According to the American Academy of Pediatrics (AAP), “Acute confusional migraine (ACM) is a dramatic, rare manifestation of migraine described mostly for children and adolescents.”
It is considered to be a rare migraine that resolves rapidly with the proper treatment.
Migraines in general are fairly common in the pediatric population. Pre-puberty, they are more common in boys, while after puberty they are more common in girls.
ACM accounts for one out of five migraines, while the other types of migraines in the pediatric population include benign paroxysmal torticollis, benign paroxysmal vertigo, abdominal migraines, cyclic vomiting and acephalgic migraines.
ACM in particular occurs in 0.04 percent of the pediatric migraine series, occurring more frequently in males. They most commonly occur in the five to 16 year old age group.
Most children who have ACM also have a family history of migraines (77 to 100 percent) and also a personal history of migraines (20 to 53 percent).
Symptoms of Confusional Migraine
The hallmark symptom of a confusional migraine is, of course, confusion — hence the name. However, other symptoms that a child may experience include:
- Visual disturbances along with memory disturbances
- Dysarthria (slow or slurred speech)
- A headache before or after the attack
Typically, the attack lasts anywhere from 30 minutes to 24 hours. ACM has a strong association with head trauma.
Treatment of Confusional Migraines
The AAP notes that ACM is a diagnosis of exclusion because the symptoms tend to align with other diagnoses. Aside from the symptoms listed above, physical examination is generally normal.
Treatment is initially aimed eliminating differential diagnoses, such as encephalitis, meningitis, seizures, toxin exposures, and metabolic exposures. To do so, this may include lab draws and diagnostic exams such as magnetic resonance imaging (MRIs), electroencephalogram (EEG) and computed tomography (CT).
Treatment for ACM is controversial there have been no controlled studies in the pediatric population, thus physicians typically use medications that have proven effective, such as medications used to treat seizures.
In a specific case study by the AAP, valproic acid (VPA), a medication used to treat seizures, was used intravenously in a 12-year-old girl who presented with ACM. After differential diagnoses were eliminated, and midazolam (a benzodiazepine) failed to improve symptoms, VPA was administered intravenously.
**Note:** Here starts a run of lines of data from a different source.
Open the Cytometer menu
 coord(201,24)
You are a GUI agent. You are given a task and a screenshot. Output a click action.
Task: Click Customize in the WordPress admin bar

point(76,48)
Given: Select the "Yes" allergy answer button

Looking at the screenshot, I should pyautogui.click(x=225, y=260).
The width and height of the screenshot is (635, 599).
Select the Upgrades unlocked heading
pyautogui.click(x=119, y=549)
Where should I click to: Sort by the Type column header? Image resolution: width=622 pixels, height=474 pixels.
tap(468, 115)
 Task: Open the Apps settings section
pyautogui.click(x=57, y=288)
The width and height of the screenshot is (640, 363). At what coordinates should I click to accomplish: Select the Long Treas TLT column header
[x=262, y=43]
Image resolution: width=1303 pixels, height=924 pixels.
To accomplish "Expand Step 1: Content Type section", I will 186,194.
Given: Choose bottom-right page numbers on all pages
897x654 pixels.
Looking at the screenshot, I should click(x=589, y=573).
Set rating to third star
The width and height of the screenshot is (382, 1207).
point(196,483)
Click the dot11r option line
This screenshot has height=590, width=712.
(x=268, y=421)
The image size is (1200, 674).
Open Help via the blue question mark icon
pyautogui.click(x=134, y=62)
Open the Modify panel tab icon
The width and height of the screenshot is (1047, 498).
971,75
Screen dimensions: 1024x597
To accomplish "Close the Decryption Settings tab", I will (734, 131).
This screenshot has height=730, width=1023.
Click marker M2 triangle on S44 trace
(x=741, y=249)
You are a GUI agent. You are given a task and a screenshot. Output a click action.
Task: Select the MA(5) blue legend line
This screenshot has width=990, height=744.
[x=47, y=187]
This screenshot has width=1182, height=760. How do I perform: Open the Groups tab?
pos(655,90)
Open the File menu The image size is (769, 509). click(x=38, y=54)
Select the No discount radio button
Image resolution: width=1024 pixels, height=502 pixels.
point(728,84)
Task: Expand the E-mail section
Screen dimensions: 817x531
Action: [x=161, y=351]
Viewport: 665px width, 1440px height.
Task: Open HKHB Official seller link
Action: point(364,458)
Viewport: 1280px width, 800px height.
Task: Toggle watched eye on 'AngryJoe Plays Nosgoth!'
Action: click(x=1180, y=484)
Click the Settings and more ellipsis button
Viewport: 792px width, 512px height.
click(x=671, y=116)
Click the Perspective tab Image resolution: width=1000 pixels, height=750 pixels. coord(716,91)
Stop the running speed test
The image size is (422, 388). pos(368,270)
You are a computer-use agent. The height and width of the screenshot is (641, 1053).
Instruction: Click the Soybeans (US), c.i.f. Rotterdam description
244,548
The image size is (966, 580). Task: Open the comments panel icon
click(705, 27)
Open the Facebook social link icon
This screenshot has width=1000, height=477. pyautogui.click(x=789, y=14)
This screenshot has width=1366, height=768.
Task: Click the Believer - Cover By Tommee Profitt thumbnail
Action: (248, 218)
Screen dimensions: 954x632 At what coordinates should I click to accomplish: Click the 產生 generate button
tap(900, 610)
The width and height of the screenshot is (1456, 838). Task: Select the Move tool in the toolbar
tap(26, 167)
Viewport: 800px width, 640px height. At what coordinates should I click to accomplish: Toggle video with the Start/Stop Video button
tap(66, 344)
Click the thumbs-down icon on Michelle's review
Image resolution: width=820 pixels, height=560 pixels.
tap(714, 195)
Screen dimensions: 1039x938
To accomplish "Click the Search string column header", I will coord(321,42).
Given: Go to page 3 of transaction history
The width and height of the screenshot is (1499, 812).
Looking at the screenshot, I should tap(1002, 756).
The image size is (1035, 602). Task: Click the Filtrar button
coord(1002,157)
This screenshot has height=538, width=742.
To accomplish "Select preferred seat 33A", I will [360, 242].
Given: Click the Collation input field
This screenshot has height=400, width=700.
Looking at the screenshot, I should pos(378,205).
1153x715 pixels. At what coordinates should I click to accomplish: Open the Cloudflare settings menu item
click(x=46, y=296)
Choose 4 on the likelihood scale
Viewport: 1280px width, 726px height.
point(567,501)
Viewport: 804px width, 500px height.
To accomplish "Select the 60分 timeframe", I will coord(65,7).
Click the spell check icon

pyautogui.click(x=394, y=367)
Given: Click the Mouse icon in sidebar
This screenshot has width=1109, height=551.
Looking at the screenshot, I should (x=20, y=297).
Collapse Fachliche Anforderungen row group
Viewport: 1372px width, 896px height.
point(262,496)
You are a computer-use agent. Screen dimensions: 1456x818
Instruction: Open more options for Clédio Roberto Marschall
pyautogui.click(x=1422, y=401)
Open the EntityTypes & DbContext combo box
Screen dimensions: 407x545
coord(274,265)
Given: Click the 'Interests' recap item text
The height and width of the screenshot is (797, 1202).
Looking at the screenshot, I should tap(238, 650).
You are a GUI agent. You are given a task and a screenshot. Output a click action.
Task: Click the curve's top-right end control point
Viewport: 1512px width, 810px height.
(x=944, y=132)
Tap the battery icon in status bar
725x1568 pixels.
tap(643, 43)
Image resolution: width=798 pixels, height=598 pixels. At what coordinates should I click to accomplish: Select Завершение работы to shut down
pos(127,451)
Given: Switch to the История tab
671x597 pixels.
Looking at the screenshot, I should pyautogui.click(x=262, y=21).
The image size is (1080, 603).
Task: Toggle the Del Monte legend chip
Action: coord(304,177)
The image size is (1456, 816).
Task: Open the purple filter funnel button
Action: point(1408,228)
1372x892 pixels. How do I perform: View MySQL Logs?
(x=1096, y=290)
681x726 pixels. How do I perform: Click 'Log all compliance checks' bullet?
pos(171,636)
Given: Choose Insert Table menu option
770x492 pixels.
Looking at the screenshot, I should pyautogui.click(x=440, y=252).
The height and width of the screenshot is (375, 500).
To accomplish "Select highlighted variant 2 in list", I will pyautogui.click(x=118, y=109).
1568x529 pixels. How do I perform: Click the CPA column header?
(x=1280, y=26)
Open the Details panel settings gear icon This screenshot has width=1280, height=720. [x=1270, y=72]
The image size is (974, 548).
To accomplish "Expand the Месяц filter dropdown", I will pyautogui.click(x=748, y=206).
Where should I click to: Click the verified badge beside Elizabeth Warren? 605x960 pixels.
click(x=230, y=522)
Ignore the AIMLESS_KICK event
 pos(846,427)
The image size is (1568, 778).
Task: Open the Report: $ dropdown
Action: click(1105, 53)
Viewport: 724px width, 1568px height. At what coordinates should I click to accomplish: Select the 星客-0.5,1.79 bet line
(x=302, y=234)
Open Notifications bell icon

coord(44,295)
Her symptoms cleared within 30 minutes. She was asymptomatic for 24 hours in the inpatient setting and remained asymptomatic until her follow-up appointment, as was an EEG that was performed at the follow-up appointment.
The Bottom Line…
Confusional migraines are unlike other migraines. They are acute and do not last long but may require emergency treatment to clear.
Their treatment is controversial at best and further research still need to be performed, although certain long-standing medication options do seem to be effective in treating ACM.